* What to do
Would you transcribe word for word every line from the one containing "Instruction: Click the" to the end of the data, both ends included, and leave out the rest?

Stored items
■ ■ ■ ■ ■

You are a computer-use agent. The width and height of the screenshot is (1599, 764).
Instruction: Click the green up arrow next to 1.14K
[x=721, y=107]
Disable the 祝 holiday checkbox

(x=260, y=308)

■ ■ ■ ■ ■

* Result
Instruction: Click the green up arrow next to 1.14K
[x=721, y=107]
Disable the 祝 holiday checkbox

(x=260, y=308)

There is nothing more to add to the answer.